How can a guest inside ESX find io problems like this?
[ 40.601502] end_request: critical target error, dev sdg, sector 430203456
[ 40.601563] sd 2:0:6:0: [sdg] Unhandled sense code
[ 40.601582] sd 2:0:6:0: [sdg] Result: hostbyte=invalid driverbyte=DRIVER_SENSE
[ 40.601622] sd 2:0:6:0: [sdg] Sense Key : Hardware Error Sense Key : Hardware Error [current] [current]
[ 40.601661] sd 2:0:6:0: [sdg] Add. Sense: Internal target failureAdd. Sense: Internal target failure
[ 40.601695] sd 2:0:6:0: [sdg] CDB: Write(10)Write(10):: 2a 2a 00 00 02 19 64 a4 05 62 c0 80 00 00 00 00 40 40 00 00
- physically the data is on vmfs stored in a raid6 array (adaptec 5805), which seems happy
- also the ESX host does not log any problems
- the disk size reported by the guest seems the same as the disk size provisioned
- through esx the guest has 9 equal 'drives' attached and only 2 exhibit this problem
I've experienced similar thing on backup volume for MS SQL in Win 2008 guest under ESX 4.0 - it's a raw volume exposed from NetApp filer.

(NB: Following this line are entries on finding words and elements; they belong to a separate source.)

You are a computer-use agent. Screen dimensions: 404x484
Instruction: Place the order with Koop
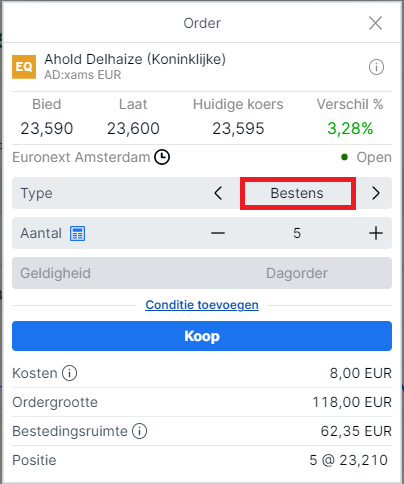click(202, 336)
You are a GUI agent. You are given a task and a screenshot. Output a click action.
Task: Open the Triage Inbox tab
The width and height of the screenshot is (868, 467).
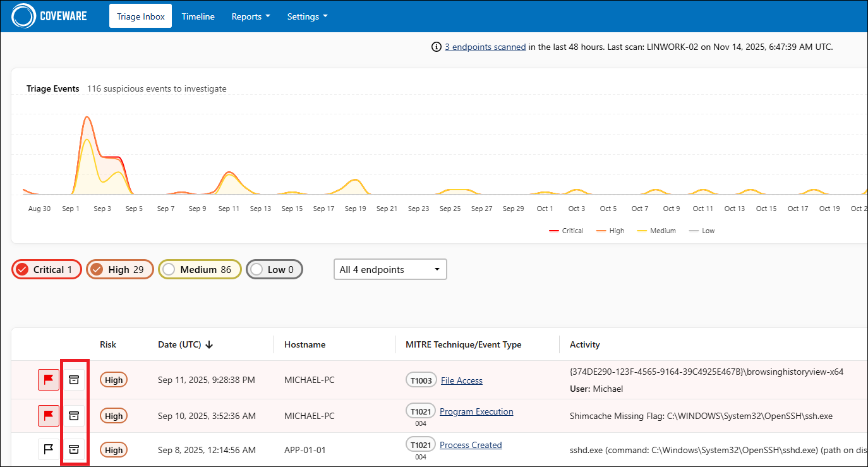click(x=140, y=16)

Guest OS is reporting (and still reports) bad sectors on that volume.
I think this happened because of too many I/O write operations, temporary timeout or filer overload.
No more bad sectors reported. NetApp "disk scrubing" says all is ok. No filer error reported.

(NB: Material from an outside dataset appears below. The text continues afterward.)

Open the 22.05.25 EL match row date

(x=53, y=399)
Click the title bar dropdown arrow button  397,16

But we are going to recreate this volume anyway and see if it fix this.
How about your other volumes on this filer? Can you please check this volume with the "badblocks /dev/sdg" command? (caution: huge read overhead)

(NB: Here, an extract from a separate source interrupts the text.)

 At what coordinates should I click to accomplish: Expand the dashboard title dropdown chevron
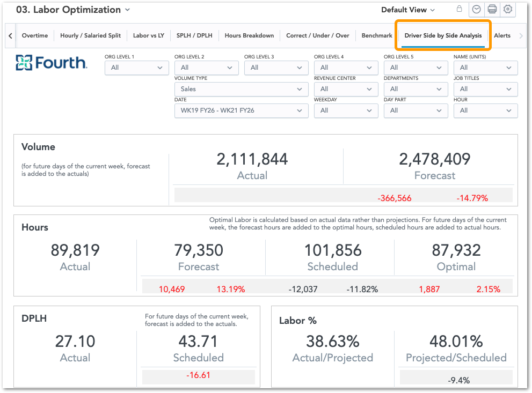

It was a hardware/firmware problem after all. While the Adaptec 5805 (with latest firmware) was reporting all RAID6 volumes to be in optimal state, it also reported one volume to contain 'Failed Stripes'. The effect of this seems to be, that part of the RAID6 volume becomes unreadable (causing the errors quoted in the question). ESX does not seem to see this directly, but running
dd if=/dev/zero of=file-on-damaged-volume
directly on the ESXi console ended in an i/o error while there was still plenty of space on the volume.No amount of arcconf verify / verify_fix runs on volumes and physical devices was able to detect or fix anything ... Eventually I moved all data away from the volume and re-created it on the adaptec level. Now all is well, but my trust in adaptec's ability to safeguard my data is severely damaged.